INFERRING EVOLUTIONARY PATTERNS FROM THE FOSSIL RECORD USING BAYESIAN INVERSION: AN APPLICATION TO SYNTHETIC STRATOPHENETIC DATA

This project formulates the inference of species-level evolutionary patterns from fossil data as an inverse problem: given morphological and stratigraphic data, how can we estimate the parameter values of models of evolution, ecophenotypy and preservation? A forward simulation, linking a high-resolution basin-fill model (SEDFLUX) to simple paleobiological models, is used to discover the statistical relationships that, for given values of the model parameters, allow predictions of values on observable parameters (simulated data). Probabilistic (Bayesian) inverse theory offers a coherent framework for incorporating uncertainty in both observed data and model, as well as information on their relationship obtained from the forward simulation.

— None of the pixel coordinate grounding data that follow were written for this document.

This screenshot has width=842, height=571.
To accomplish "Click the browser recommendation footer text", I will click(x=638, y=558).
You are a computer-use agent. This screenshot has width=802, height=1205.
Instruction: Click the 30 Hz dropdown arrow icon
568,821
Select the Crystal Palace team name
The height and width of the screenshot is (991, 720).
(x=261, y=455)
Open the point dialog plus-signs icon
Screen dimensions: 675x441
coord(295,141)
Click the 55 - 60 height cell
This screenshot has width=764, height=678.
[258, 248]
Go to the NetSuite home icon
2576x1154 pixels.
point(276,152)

For high-dimensional nonlinear inverse problems where no analytical expression for the forward relation is available, the general solution requires Monte Carlo methods of sampling and optimization in the space of feasible solutions, providing measures of resolution and uncertainty of the parameter estimates. The Miocene sequences of the U.S. mid-Atlantic margin are well constrained in terms of sequence-, bio- and isotope stratigraphy, sedimentary facies, bathymetry and age, and available cores and outcrop contain abundant benthic microfossils. Sedimentological and stratigraphic information will be combined with morphometric measurements on microfossils to document stratophenetic series. Comparison of a common foraminifer and a less abundant ostracode will reveal the effects of stratigraphic architecture on observed patterns in groups having different ecological and taphonomic characteristics. As a means of demonstrating the method, an application of the Bayesian inversion procedure to synthetic data is presented.